### [WHAT IS NEEDED]
Each line from the one with "Given: Click the Average Price per SF header" through the last line below must be written out exactly. Do not copy pictures.

-- DATA UNDER STUDY follows --

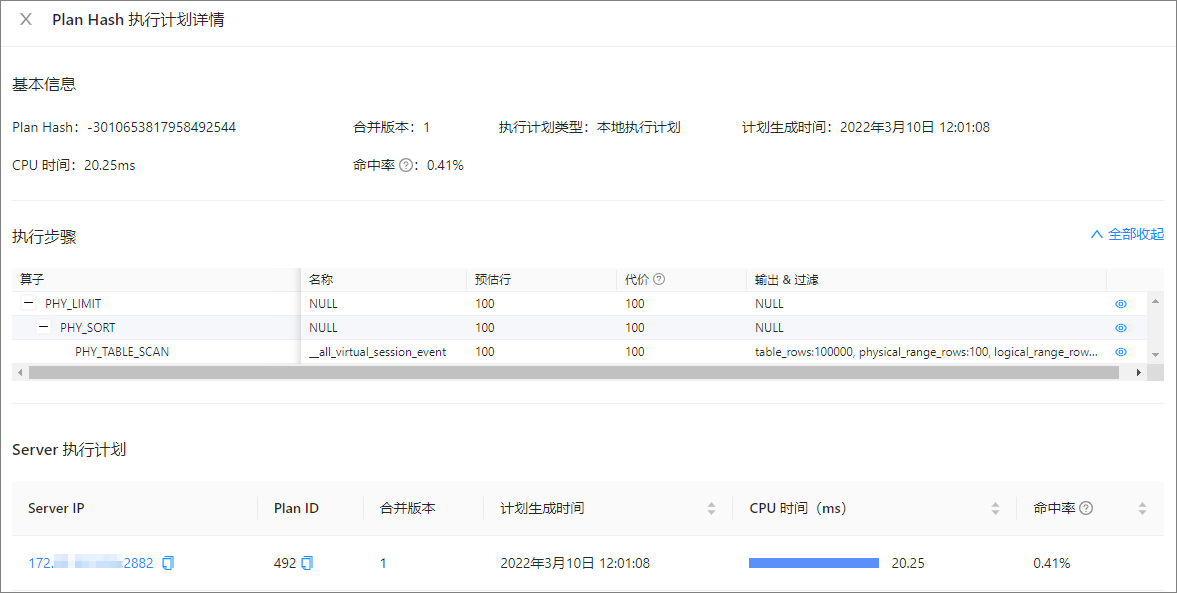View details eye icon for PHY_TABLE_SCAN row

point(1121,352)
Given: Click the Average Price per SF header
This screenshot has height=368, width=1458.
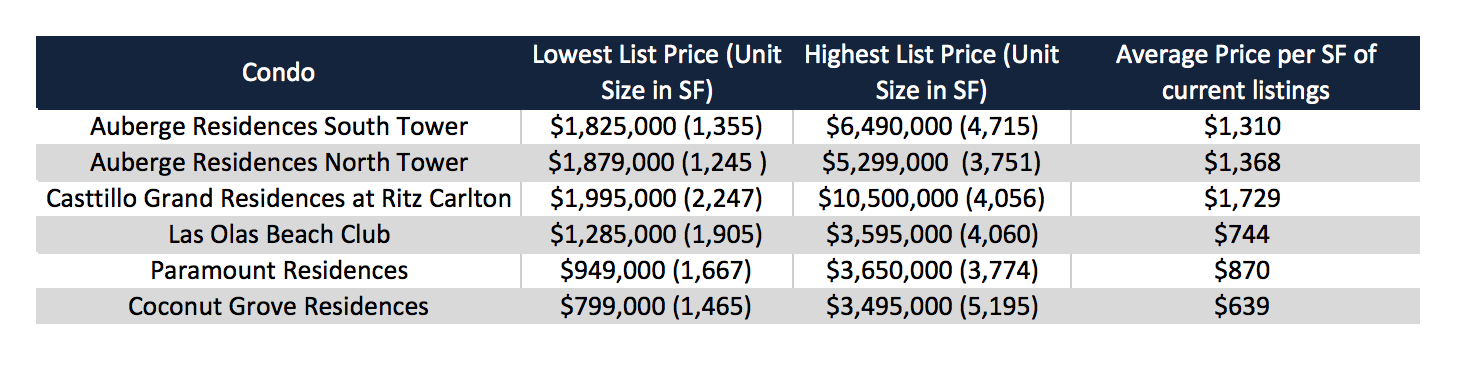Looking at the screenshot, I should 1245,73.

-- DATA UNDER STUDY concluded --

### [EXERCISE ANSWER]
Given: Click the Average Price per SF header
This screenshot has height=368, width=1458.
Looking at the screenshot, I should 1245,73.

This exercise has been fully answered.